Supervision Disclosure for Individual Counseling
The following information is posted here for reading review only. If a form needs to be completed/signed, Counseling Center staff will guide a student through the process.
The Texas State University Counseling Center is a training site for masters, doctoral, and postdoctoral level clinicians. Doctoral level clinicians are enrolled in the Counseling Center’s doctoral internship in health service psychology which is accredited by the American Psychological Association.
With your consent, your clinician will be supervised by a licensed psychologist and your sessions may be recorded for supervision purposes. If your clinician is a practicum clinician, they may be supervised by a psychology intern, who is in turn supervised by a licensed psychologist. If your clinician is a postdoctoral resident, they are supervised but typically do not record sessions. Additional consent from you would be obtained if they need to record.
During your first session with your clinician, the name and contact information of the supervisor will be provided. Your clinician's supervisor has full responsibility for the work of your clinician and will meet on a regular basis to discuss the details and progress of their work with you.. Confidentiality, and the limits thereof, apply to both clinicians and supervisors.
If you have any questions about this supervisory relationship, we encourage you to speak to your clinician. Questions may also be directed to the Director of Training, Dr. Clare Duffy.

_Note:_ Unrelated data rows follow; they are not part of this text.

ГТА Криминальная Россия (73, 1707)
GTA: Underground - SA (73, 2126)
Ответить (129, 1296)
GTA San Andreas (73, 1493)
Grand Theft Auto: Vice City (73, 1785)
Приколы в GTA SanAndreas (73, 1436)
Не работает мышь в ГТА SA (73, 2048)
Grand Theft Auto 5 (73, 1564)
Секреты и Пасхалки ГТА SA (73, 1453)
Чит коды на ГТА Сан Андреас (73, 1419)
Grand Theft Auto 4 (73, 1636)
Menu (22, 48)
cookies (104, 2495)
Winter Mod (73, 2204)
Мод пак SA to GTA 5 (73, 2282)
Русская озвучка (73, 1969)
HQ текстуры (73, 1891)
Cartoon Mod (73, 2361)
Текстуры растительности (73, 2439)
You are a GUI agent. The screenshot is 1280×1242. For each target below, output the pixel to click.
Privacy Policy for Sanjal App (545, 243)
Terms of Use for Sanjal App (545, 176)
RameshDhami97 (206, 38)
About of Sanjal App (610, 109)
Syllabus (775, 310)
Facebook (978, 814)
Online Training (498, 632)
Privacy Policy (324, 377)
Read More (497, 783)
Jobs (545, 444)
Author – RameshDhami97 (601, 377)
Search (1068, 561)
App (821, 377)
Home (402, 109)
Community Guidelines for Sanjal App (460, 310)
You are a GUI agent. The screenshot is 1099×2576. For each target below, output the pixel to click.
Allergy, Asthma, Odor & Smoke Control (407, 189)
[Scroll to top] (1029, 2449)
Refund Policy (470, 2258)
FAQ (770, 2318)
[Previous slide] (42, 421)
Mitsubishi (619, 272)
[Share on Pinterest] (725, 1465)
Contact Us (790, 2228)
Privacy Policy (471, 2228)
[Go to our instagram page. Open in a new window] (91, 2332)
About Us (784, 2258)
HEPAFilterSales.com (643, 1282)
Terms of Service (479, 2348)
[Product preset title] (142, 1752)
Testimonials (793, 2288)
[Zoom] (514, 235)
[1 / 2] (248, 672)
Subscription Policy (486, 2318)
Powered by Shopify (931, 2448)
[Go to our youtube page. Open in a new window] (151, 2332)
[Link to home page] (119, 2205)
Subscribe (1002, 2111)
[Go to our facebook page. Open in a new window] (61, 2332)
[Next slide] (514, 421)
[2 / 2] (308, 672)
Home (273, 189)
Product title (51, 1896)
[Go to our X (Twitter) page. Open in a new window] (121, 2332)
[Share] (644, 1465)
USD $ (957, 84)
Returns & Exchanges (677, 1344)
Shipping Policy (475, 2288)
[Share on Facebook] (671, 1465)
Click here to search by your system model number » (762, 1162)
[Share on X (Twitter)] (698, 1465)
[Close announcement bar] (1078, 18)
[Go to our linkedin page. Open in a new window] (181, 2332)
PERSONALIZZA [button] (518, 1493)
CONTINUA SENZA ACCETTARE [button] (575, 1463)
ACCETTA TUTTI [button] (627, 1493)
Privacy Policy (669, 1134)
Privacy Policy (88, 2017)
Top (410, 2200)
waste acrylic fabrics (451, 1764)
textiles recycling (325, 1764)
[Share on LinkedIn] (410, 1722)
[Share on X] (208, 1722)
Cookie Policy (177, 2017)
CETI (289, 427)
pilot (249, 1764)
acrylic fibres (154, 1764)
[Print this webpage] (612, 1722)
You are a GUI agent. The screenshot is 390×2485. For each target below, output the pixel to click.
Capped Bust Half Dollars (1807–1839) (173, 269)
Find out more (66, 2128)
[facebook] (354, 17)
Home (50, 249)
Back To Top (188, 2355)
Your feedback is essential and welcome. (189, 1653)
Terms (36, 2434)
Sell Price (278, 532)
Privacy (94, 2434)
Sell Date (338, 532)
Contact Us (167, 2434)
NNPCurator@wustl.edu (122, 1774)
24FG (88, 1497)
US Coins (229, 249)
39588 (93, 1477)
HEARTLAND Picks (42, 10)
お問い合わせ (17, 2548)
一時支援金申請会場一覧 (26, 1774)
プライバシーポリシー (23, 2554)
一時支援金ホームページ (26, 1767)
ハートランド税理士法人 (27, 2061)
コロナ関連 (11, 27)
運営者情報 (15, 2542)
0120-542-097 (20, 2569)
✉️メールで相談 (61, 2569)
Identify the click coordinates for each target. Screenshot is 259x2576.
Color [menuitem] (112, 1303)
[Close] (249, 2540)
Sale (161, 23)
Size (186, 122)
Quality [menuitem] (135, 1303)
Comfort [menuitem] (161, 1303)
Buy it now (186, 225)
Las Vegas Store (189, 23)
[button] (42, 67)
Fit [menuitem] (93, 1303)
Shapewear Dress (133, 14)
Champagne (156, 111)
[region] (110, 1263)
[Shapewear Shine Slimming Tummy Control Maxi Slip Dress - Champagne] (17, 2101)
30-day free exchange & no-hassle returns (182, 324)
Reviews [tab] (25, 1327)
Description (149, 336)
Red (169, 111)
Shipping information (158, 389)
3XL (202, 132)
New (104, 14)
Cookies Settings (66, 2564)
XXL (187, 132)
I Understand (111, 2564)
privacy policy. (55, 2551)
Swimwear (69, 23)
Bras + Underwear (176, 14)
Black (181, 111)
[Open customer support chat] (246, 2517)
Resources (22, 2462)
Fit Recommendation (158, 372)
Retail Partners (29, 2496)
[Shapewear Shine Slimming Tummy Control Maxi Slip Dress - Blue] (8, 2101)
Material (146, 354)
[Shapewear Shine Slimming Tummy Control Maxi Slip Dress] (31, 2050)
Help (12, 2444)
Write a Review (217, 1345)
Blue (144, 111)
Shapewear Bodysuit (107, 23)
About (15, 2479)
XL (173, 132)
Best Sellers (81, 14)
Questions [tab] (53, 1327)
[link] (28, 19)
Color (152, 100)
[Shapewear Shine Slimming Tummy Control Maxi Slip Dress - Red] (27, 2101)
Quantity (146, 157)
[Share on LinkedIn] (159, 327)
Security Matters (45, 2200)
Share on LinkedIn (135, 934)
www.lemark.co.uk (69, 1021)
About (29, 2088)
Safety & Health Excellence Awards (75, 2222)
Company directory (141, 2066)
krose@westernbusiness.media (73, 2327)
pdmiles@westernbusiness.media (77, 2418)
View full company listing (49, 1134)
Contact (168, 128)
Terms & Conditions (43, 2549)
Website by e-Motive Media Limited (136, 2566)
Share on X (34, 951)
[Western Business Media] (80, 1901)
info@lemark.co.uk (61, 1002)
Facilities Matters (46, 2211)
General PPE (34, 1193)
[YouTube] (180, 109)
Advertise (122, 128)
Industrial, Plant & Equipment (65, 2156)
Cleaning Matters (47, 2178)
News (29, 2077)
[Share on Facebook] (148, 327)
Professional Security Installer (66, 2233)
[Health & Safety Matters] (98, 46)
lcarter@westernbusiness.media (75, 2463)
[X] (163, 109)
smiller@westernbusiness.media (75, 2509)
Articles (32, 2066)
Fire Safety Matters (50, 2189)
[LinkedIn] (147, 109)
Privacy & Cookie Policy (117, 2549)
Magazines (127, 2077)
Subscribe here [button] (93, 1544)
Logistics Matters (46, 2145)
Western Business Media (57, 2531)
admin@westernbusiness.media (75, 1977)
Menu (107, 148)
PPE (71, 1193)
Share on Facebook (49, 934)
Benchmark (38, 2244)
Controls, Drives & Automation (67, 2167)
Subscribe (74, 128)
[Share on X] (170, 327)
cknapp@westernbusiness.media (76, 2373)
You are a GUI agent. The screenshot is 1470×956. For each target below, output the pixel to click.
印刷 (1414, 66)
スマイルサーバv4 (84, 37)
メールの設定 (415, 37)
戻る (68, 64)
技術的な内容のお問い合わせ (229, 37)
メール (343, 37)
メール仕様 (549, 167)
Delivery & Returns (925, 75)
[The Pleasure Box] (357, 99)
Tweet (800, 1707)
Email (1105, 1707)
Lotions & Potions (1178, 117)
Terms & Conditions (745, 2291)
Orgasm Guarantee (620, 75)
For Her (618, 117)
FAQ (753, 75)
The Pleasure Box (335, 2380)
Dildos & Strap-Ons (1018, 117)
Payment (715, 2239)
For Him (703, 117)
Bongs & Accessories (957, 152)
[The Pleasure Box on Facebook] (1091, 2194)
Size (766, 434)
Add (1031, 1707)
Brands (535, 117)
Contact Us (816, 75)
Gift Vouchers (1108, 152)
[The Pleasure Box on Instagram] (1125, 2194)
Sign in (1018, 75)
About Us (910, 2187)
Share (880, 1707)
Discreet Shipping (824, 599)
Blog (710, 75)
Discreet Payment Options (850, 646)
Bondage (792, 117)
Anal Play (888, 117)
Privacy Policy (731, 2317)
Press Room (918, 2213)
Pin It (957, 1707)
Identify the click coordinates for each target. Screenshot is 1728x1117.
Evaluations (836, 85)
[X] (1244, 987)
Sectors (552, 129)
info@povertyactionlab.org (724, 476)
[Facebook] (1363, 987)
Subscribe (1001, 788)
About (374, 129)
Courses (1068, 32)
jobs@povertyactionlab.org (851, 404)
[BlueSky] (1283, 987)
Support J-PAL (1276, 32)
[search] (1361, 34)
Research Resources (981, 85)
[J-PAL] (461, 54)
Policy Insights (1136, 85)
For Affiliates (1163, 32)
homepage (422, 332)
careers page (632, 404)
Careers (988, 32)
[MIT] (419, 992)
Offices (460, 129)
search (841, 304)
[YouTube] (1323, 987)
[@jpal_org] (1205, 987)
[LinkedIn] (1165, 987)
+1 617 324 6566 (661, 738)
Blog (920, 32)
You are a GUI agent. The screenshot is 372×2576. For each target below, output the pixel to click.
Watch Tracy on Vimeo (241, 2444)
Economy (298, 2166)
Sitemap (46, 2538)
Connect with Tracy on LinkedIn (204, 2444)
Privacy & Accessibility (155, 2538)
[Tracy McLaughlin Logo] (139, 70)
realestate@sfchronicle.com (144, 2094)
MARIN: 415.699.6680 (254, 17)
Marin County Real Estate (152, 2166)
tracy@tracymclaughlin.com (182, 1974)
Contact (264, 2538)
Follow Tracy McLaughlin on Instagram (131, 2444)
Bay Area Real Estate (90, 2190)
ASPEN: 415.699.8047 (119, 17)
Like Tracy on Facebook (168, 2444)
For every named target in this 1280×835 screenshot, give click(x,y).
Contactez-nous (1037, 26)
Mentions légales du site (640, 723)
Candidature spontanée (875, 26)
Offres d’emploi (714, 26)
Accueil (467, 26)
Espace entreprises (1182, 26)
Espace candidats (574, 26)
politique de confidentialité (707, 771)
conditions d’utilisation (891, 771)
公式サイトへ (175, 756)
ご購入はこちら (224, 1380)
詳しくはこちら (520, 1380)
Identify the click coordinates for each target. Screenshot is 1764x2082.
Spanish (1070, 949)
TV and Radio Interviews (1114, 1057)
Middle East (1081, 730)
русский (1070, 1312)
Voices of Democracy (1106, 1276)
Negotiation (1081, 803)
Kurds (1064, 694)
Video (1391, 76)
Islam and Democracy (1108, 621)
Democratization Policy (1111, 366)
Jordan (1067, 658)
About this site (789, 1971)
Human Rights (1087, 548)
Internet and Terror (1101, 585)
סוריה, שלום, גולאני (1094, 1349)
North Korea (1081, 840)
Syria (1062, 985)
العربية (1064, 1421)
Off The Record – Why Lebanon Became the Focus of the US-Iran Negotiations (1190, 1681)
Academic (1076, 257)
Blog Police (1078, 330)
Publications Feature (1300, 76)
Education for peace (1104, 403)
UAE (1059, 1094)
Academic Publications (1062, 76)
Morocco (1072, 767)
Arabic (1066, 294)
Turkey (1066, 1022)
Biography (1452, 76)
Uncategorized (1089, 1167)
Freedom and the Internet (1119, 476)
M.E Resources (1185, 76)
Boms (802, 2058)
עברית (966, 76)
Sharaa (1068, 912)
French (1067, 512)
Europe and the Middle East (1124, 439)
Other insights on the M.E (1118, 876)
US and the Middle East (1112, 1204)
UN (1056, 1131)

Signing this form acknowledges your informed consent for treatment by a clinician under supervision and your consent to have your sessions recorded for supervision purposes, if necessary. This consent supersedes the general informed consent regarding recording sessions. This form will become part of your clinical record. The audio, video, or digital recording of any session, however, is not part of your clinical record and will be deleted when it is no longer needed for supervision purposes.
My TXST ID and Date of Birth below indicate I have read, understand, and consent to the above.
If you do not consent, please exit this form and inform your therapist. They will reassign you to an appropriate clinician.